- [POLECENIE PISEMNE]:
Zredaguj materiał: zacznij od wiersza zawierającego „Унікальні канц. товари (238, 579)”, a skończ na wierszu z „Über uns (109, 11)”. Podaj ponownie te wiersze, zastępując „Документація” przez „Довідка” i nie zmieniając niczego innego.

Rekordy zawarte w zbiorze danych
# # # #

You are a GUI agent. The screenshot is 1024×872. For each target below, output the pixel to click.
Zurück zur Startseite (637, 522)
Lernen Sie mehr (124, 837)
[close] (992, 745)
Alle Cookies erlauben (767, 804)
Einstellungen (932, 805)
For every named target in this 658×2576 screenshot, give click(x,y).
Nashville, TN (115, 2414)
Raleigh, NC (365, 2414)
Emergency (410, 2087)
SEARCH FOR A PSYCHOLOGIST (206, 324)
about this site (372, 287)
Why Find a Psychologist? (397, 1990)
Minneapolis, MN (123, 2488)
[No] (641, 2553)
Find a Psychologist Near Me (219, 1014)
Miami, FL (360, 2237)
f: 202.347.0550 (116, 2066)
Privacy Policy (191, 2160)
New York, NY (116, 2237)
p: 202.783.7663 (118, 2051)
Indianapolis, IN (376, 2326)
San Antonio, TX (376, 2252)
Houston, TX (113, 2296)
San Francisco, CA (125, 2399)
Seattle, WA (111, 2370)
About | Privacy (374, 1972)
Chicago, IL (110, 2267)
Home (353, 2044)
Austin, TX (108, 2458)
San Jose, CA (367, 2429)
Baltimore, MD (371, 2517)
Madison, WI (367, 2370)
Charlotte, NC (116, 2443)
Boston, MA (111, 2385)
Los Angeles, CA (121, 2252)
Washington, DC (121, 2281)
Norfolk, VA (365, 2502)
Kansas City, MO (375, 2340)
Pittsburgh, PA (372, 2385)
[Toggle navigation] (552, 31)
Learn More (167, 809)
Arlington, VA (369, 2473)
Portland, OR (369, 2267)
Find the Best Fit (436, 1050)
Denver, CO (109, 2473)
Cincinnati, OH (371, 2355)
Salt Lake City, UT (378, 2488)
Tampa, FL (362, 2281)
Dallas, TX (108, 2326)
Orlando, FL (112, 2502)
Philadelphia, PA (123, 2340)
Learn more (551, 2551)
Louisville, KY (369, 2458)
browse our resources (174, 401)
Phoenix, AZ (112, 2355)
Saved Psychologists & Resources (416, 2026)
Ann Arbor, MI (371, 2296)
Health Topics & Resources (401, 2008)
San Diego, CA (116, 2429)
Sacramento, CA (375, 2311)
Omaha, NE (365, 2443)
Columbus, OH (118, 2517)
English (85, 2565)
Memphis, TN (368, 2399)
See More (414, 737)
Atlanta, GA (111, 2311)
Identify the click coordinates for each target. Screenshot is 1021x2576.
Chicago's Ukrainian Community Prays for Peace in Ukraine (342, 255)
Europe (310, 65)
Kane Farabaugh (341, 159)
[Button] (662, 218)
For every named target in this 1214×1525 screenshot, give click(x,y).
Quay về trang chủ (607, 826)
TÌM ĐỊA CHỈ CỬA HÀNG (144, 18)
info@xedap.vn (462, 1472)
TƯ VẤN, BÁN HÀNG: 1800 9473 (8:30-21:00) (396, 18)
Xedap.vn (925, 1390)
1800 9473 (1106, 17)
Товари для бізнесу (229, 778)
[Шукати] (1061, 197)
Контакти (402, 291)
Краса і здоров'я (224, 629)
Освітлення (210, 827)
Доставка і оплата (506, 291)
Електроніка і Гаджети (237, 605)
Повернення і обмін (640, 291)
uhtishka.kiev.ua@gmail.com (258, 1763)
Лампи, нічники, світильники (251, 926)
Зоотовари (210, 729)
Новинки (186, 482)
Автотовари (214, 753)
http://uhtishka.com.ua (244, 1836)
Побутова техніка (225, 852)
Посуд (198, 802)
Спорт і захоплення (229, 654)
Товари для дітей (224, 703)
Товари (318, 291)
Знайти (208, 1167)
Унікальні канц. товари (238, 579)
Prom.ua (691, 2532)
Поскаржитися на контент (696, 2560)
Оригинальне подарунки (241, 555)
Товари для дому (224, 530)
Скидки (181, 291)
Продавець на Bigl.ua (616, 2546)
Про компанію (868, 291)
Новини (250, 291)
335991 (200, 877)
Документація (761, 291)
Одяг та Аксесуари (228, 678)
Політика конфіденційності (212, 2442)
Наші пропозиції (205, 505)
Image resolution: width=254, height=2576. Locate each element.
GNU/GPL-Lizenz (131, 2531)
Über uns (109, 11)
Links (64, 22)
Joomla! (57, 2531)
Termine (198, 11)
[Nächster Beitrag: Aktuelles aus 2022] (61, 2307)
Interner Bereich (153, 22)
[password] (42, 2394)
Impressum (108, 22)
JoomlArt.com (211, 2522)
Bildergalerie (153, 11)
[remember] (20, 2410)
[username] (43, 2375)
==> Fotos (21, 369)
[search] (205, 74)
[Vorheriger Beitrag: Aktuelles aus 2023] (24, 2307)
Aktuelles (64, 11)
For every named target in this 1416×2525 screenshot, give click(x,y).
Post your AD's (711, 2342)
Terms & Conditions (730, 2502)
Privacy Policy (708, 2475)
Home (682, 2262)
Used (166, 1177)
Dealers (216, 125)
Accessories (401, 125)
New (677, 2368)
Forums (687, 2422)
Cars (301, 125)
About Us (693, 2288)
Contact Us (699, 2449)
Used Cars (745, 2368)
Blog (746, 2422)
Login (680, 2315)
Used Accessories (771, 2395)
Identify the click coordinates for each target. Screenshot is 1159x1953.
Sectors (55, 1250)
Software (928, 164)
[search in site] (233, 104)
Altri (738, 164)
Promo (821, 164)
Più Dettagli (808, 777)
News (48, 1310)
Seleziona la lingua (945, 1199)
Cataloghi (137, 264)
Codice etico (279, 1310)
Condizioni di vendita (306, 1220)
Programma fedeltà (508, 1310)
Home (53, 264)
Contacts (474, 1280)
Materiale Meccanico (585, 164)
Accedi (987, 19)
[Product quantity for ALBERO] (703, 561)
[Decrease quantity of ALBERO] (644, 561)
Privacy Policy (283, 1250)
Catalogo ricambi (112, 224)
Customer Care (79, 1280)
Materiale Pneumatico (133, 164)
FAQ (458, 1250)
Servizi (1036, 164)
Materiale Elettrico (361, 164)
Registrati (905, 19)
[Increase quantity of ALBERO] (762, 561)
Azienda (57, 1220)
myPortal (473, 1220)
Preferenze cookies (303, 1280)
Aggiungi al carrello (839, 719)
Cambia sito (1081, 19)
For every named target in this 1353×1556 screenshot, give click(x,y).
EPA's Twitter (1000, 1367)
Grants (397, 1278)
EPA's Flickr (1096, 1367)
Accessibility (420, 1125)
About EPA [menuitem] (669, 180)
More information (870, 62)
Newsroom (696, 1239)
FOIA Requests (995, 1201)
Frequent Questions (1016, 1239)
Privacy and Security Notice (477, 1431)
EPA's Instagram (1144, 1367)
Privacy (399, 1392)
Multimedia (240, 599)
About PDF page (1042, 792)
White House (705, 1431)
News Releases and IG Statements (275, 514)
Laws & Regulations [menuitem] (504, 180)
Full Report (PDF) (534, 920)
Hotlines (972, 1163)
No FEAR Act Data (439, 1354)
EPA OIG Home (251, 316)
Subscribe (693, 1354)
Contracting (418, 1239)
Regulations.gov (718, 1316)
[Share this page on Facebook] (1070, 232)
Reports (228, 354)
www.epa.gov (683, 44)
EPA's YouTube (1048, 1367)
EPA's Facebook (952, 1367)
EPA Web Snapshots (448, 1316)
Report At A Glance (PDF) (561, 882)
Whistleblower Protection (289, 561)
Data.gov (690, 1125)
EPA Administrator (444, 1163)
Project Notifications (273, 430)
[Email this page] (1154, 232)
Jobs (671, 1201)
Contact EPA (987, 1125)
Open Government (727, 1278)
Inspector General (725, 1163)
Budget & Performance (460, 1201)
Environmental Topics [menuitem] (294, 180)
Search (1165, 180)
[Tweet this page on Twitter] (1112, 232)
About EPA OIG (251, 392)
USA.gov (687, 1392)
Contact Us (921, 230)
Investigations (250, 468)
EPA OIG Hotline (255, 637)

# # # #

- [ODPOWIEDŹ DO ĆWICZENIA]:
Унікальні канц. товари (238, 579)
Prom.ua (691, 2532)
Поскаржитися на контент (696, 2560)
Оригинальне подарунки (241, 555)
Товари для дому (224, 530)
Скидки (181, 291)
Продавець на Bigl.ua (616, 2546)
Про компанію (868, 291)
Новини (250, 291)
335991 (200, 877)
Довідка (761, 291)
Одяг та Аксесуари (228, 678)
Політика конфіденційності (212, 2442)
Наші пропозиції (205, 505)
Image resolution: width=254, height=2576. Locate each element.
GNU/GPL-Lizenz (131, 2531)
Über uns (109, 11)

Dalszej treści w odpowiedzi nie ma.